It would be the last series David W. Duclon was involved in, before his death on January 15, 2025.

== Episodes ==

| No. | Title | Directed by | Written by | Original release date |
| 1 | "Pilot" | Jonathan Judge | Teleplay by : Steve Armogida & Jim Armogida Story by : Steve Armogida & Jim Armogida and David W. Duclon & Jimmy Fox | February 25, 2021 |
Punky is now a divorced mother of three, still living in her childhood apartment. She meets Izzy, a 7-year-old abandoned by her mother, just as Punky had been abandoned. She decides to become Izzy's foster mother.

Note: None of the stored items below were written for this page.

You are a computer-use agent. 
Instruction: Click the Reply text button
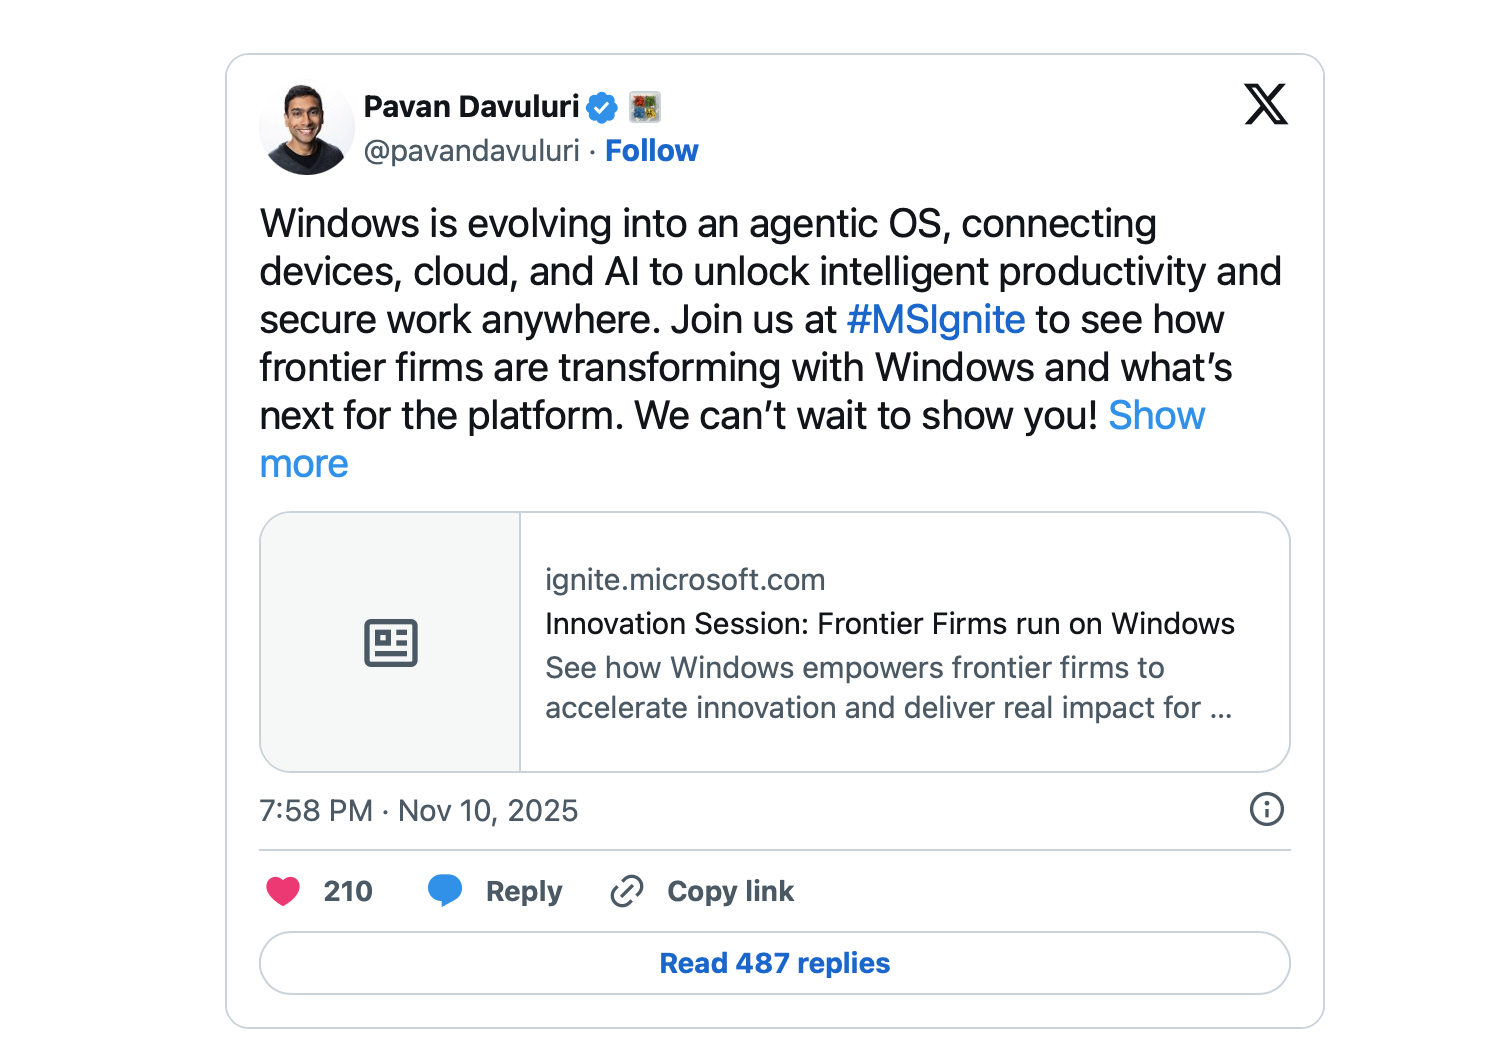click(x=524, y=891)
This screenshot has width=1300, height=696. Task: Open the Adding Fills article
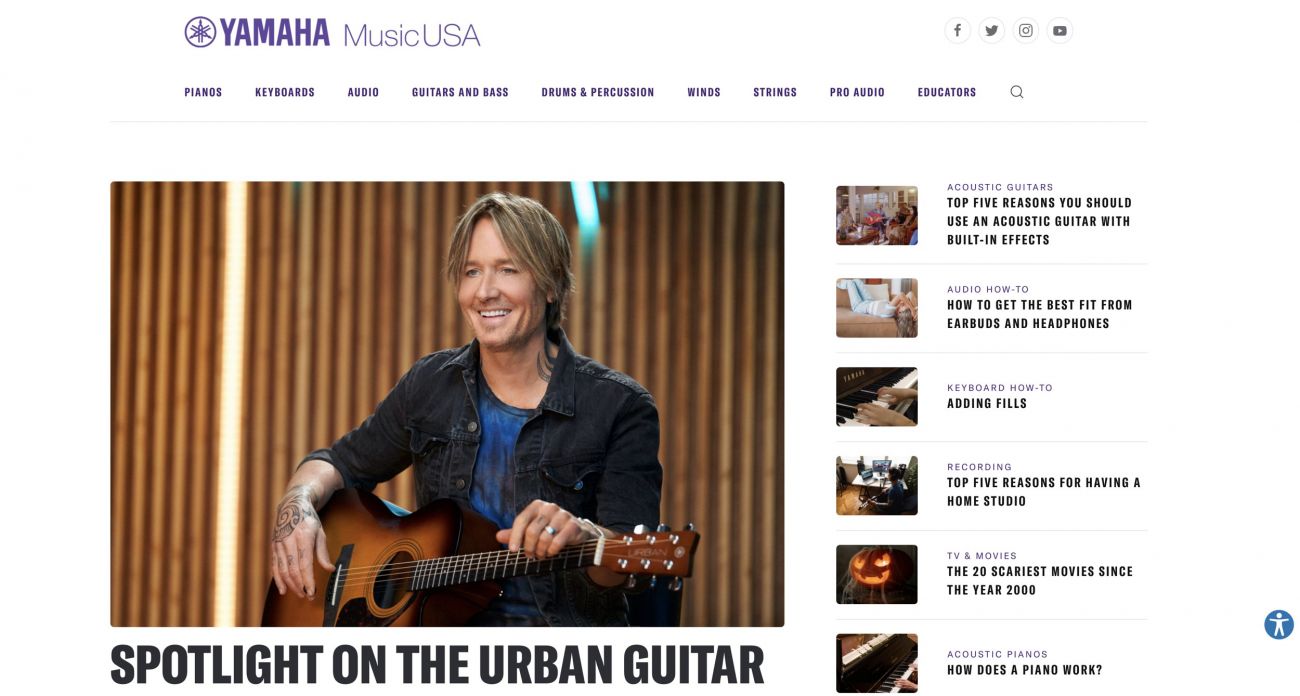point(987,404)
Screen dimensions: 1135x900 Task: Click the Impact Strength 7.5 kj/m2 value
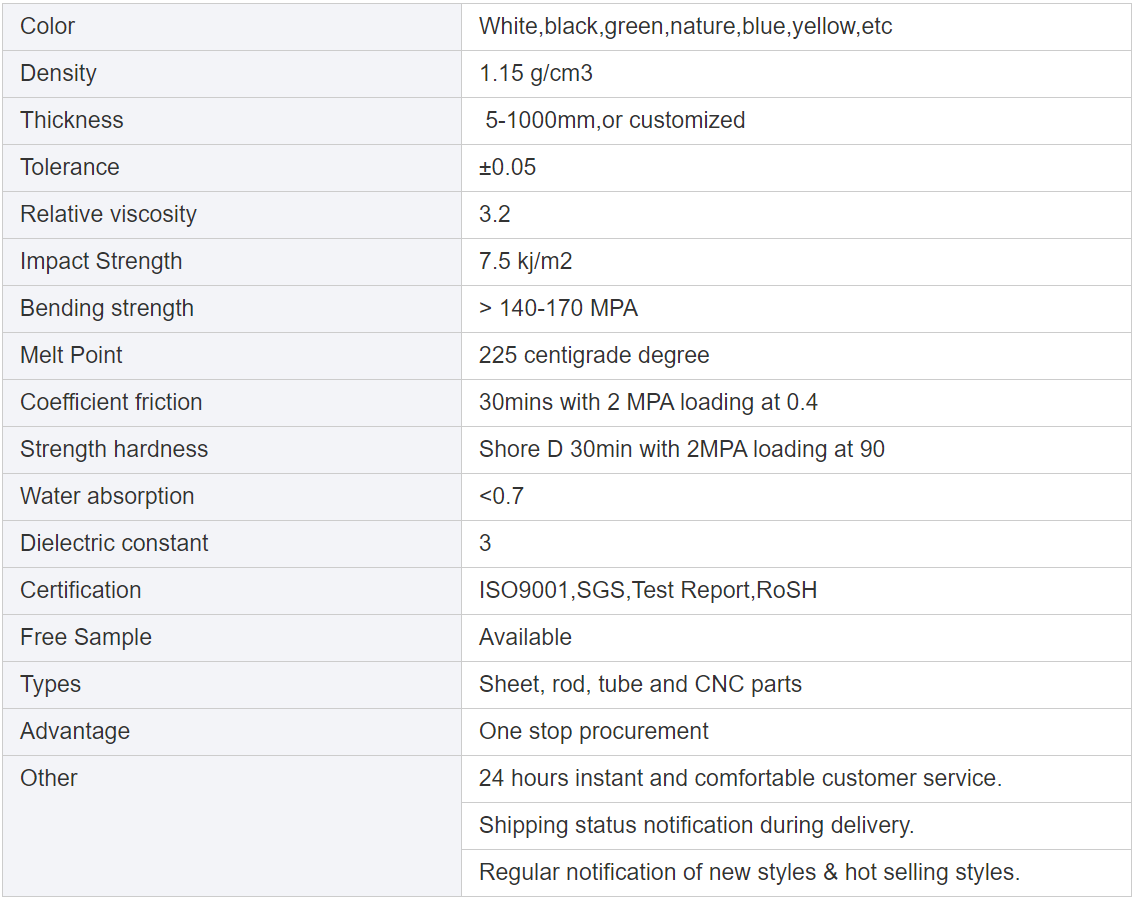[x=526, y=262]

| 2 | "Making Room for Izzy" | Jonathan Judge | Sarah Jane Cunningham & Suzie V. Freeman | February 25, 2021 |
Punky needs to figure out where Izzy will sleep in the crowded apartment. She receives a phone call from her long-absent mother, and is unsure if she wants to meet with her.

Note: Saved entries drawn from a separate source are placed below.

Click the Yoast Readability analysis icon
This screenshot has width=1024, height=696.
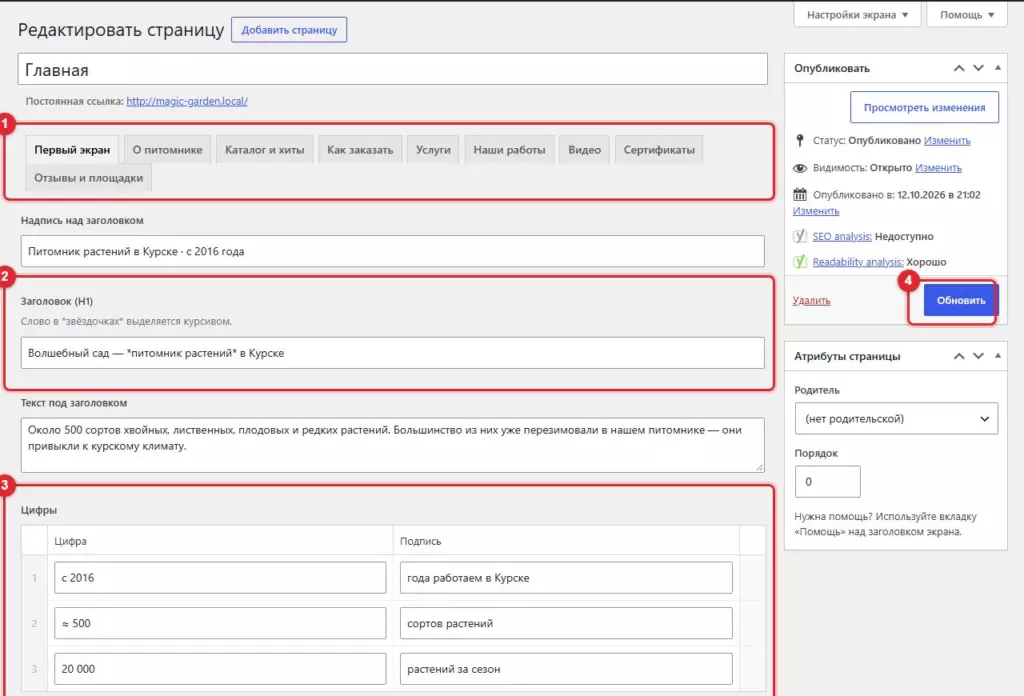[799, 262]
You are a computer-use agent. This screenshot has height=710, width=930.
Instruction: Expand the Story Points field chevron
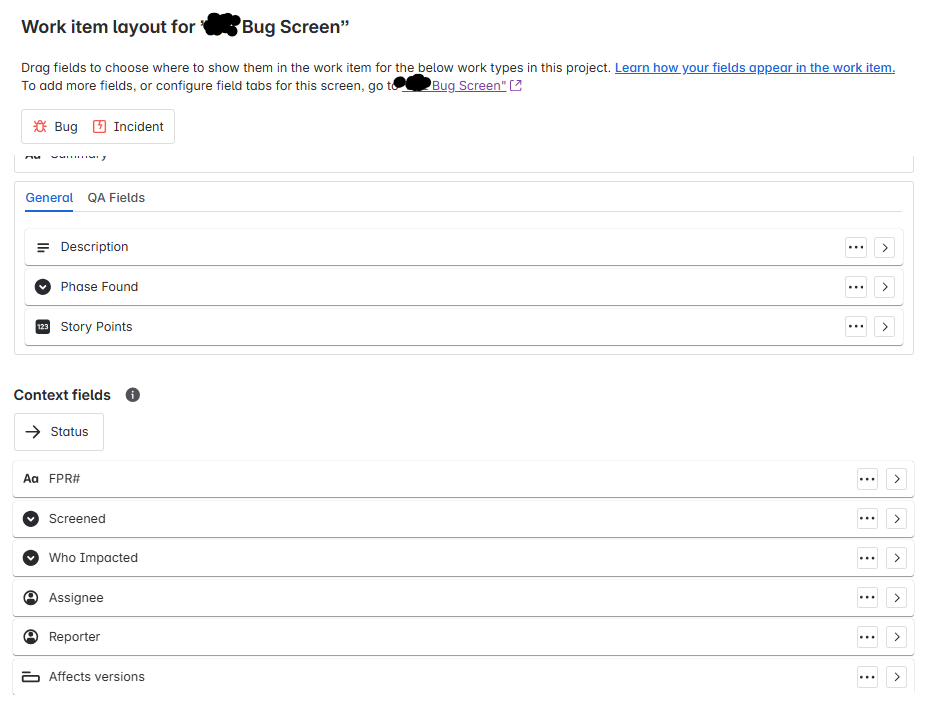click(x=885, y=326)
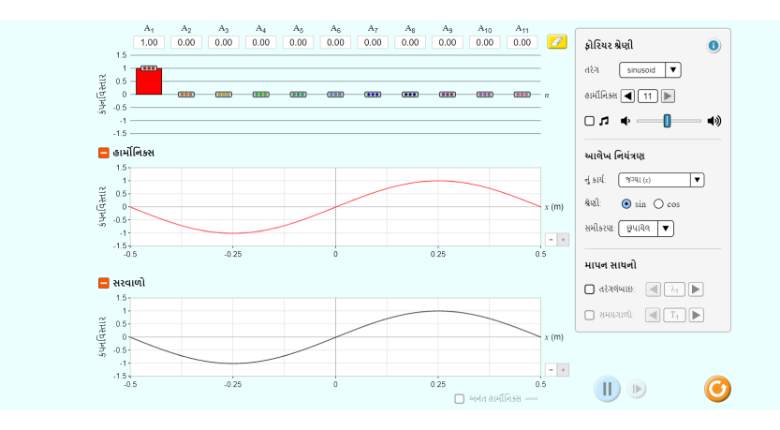The width and height of the screenshot is (780, 430).
Task: Click the loud speaker icon for maximum volume
Action: tap(713, 121)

| 3 | "Two First Dates" | Jonathan Judge | Robin Shorr | February 25, 2021 |
Punky goes on her first post-divorce date on the same day Hannah has a first date. Travis is suffering from writer's block, and Izzy helps him write a song.

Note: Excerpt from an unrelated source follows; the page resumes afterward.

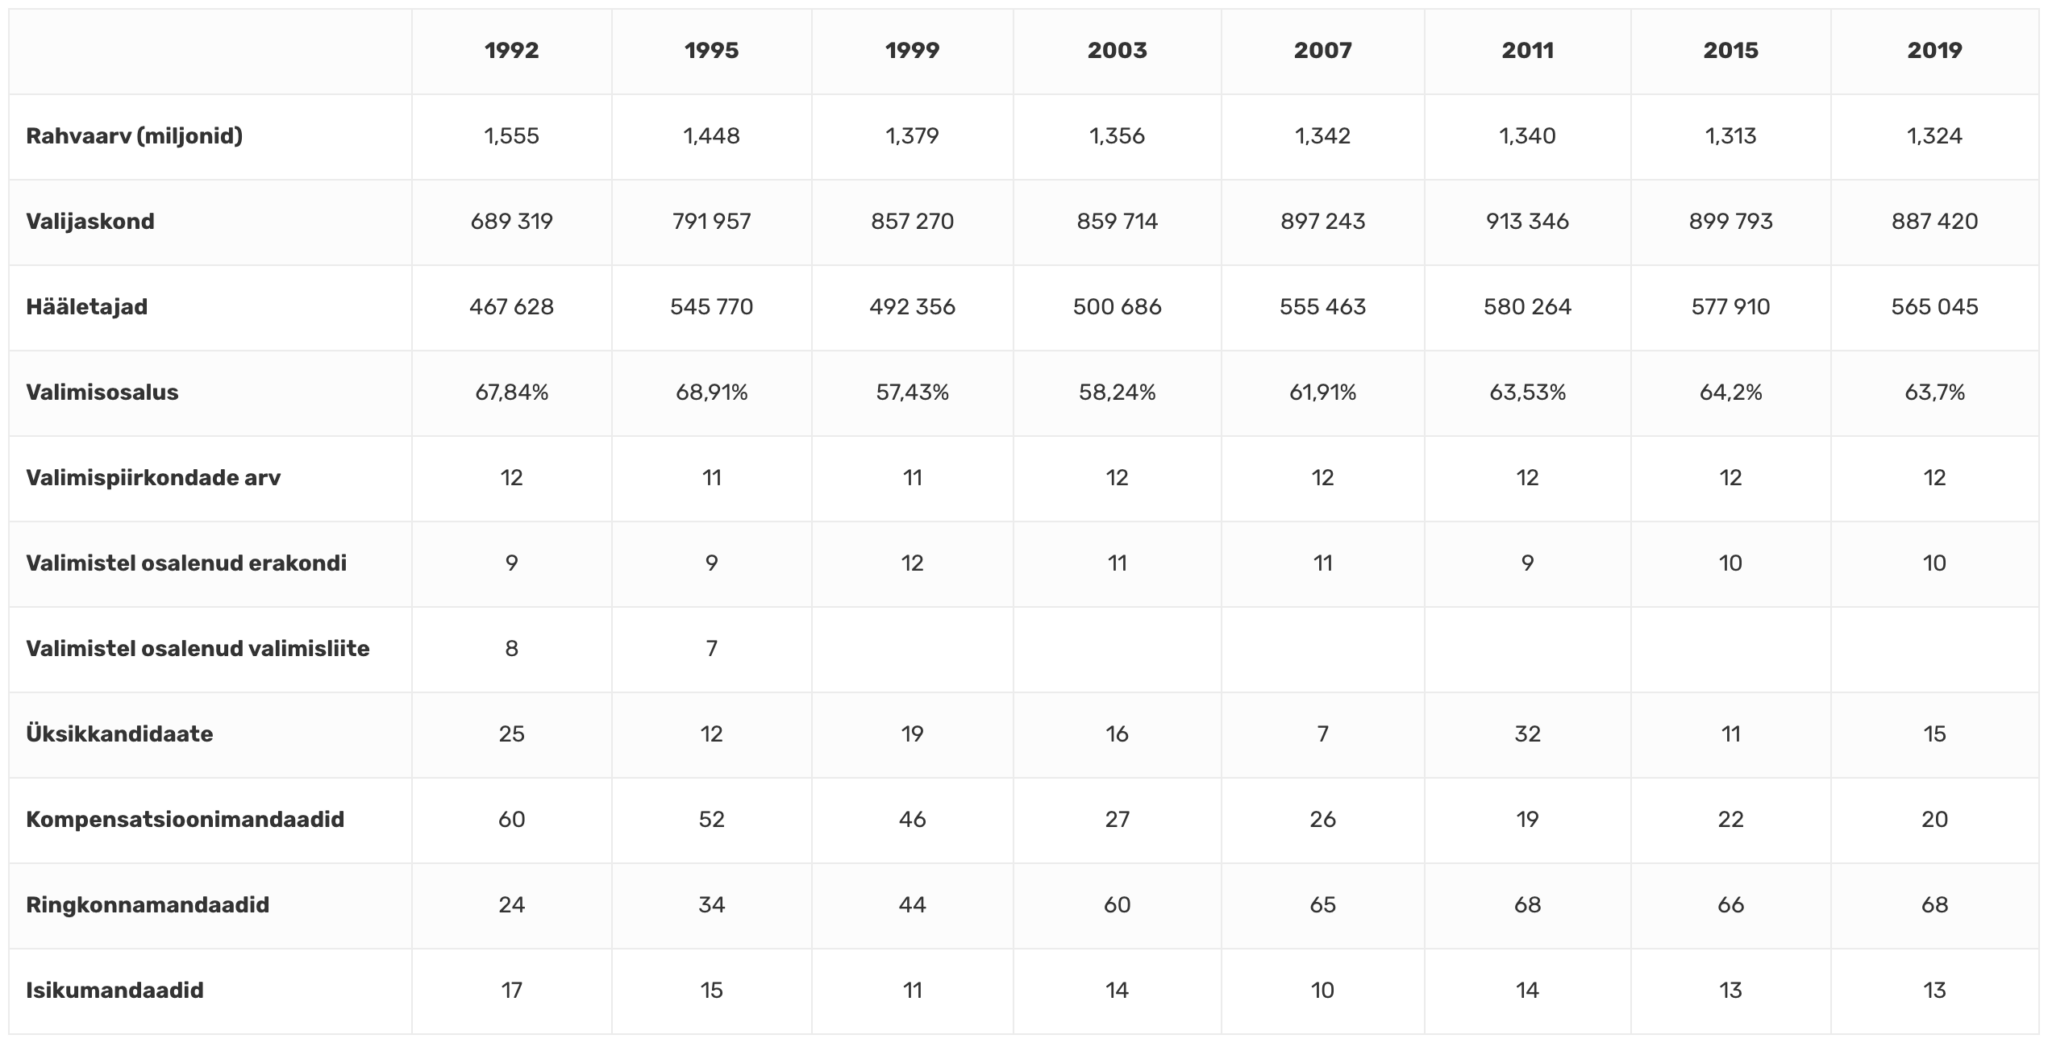
Task: Select the 2019 column header
Action: click(1934, 51)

| 4 | "Under the Influence" | Jody Margolin Hahn | Jay Kogen | February 25, 2021 |
When Punky finds a joint in Hannah's room she and former husband Travis discuss whether Hannah's boyfriend is a bad influence. Izzy tries to behave perfectly to make sure she won't be returned to Fenster Hall.
| 5 | "Looking for Love and a Hat" | Jody Margolin Hahn | Jordan Black | February 25, 2021 |
Punky dates a rock musician, upsetting Travis. Izzy loses her favorite cap, and the family helps her find it. Cherie has a yard sale for Fenster Hall and Punky helps out, trying to convince customers to pay more for what they want to buy.
| 6 | "The Look of Daniel" | Jude Weng | Jim Armogida & Steve Armogida | February 25, 2021 |
When Daniel wears a sarong to school Punky and Travis wonder about their son's gender identity. Izzy becomes obsessed with WWE and Punky takes her to a wrestling match.
| 7 | "The Treehouse That Punky Built" | Phill Lewis | Kira Kalush | February 25, 2021 |
Punky and Cherie fix up their old treehouse since it is too dangerous for Izzy to play in. Hannah and her friends make an honesty pact, but discover complete honesty isn't always kind.
| 8 | "Put a Ring on It" | Kelly Park | Sarah Jane Cunningham & Suzie V. Freeman | February 25, 2021 |
Cherie is considering proposing to Lauren, and that causes Punky and Travis to remember the strong romantic feelings they used to share. Diego develops a crush on one of Hannah's friend.
| 9 | "'80s Block Party" | Kelly Park | Clay Lapari | February 25, 2021 |
Punky enjoys planning a 1980s-themed block party for the neighborhood, but she is ill-prepared when her long-absent mother shows up.
| 10 | "Mother's Day" | Katy Garretson | Steve Armogida & Jim Armogida | February 25, 2021 |
A foster hearing to decide Izzy's future causes Punky to confront her own past. She chooses to reconnect with her mother, and encourages Travis to follow his dream and go on a tour with his band.

==Reception==

Review aggregator Rotten Tomatoes reported an approval rating of 57% based on 14 reviews, with an average rating of 5.90/10. The website's critical consensus reads, "It's delightful to see Soleil Moon Frye again, but with dated plotting and a lack of focus, Punky Brewster can't quite fill her multicolored Cons."